→ The problem
Only lines holding "computer" are wanted; copy each of them from the records below.

→ Data extracts

☆ ☆ ☆ ☆ ☆ ☆ ☆

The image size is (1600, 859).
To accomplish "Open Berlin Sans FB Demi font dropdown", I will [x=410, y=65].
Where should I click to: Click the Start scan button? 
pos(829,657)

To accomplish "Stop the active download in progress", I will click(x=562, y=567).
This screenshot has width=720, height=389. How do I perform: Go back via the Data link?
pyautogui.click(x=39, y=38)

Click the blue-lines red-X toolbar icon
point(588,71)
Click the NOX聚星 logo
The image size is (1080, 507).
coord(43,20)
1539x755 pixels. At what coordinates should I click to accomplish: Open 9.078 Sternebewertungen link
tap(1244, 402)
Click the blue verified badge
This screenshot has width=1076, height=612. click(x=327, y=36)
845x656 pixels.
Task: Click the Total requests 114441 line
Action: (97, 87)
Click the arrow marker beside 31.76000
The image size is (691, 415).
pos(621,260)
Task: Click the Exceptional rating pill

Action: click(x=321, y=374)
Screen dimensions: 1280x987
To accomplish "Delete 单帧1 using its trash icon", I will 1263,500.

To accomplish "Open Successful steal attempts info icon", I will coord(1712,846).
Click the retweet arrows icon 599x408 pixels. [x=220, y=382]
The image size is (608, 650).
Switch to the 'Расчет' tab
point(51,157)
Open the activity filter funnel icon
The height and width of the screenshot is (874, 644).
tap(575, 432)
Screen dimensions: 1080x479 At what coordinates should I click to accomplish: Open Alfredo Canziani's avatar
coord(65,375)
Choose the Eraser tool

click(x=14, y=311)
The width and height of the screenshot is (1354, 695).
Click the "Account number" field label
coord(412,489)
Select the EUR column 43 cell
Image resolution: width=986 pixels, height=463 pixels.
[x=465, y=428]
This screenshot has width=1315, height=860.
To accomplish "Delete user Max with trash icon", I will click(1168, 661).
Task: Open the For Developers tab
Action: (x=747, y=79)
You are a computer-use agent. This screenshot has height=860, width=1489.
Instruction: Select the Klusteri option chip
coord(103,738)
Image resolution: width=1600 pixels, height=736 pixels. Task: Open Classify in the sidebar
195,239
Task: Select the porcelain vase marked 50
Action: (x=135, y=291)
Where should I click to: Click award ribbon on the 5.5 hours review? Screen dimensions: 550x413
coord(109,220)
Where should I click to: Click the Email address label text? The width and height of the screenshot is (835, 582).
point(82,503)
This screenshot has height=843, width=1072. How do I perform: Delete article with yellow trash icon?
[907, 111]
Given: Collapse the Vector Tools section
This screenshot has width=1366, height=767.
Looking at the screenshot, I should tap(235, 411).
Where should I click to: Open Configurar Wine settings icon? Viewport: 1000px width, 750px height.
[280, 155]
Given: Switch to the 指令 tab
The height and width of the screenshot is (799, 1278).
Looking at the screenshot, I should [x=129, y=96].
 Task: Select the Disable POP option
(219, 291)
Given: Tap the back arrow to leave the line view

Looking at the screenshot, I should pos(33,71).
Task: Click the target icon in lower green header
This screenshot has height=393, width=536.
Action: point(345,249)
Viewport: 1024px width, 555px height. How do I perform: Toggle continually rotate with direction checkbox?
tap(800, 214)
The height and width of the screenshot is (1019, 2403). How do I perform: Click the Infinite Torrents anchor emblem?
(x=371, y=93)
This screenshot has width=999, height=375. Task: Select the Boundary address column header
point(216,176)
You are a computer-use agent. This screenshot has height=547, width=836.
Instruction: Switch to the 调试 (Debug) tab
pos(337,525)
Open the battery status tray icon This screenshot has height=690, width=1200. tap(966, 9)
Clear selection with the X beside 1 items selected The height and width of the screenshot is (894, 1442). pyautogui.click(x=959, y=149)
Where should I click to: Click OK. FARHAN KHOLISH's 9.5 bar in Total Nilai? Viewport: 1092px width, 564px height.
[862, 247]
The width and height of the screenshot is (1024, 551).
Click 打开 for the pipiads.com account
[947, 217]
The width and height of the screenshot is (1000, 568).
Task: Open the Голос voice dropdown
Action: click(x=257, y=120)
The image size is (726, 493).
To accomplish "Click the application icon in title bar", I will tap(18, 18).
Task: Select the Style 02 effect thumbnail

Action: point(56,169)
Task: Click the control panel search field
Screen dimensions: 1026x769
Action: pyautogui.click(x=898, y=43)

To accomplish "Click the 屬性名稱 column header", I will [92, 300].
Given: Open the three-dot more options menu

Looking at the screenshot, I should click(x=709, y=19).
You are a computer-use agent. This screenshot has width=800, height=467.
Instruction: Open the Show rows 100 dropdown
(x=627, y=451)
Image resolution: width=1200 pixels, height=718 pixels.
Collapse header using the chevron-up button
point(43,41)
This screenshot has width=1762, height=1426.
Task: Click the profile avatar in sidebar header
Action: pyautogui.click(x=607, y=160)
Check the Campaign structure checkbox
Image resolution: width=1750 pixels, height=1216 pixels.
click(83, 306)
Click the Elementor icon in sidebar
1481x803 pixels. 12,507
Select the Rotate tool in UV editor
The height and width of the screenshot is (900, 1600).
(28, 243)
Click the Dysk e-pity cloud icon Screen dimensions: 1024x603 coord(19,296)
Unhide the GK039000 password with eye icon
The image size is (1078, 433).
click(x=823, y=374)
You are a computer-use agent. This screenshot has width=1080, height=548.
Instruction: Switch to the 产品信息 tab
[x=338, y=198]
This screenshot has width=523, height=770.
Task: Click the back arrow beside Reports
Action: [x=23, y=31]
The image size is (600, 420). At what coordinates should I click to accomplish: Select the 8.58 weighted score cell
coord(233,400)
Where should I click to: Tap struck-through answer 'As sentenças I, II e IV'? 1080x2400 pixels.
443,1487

☆ ☆ ☆ ☆ ☆ ☆ ☆

→ Task output
You are a computer-use agent. This screenshot has height=860, width=1489.
You are a computer-use agent. This screenshot has height=547, width=836.
You are a computer-use agent. This screenshot has width=800, height=467.
You are a computer-use agent. This screenshot has width=1080, height=548.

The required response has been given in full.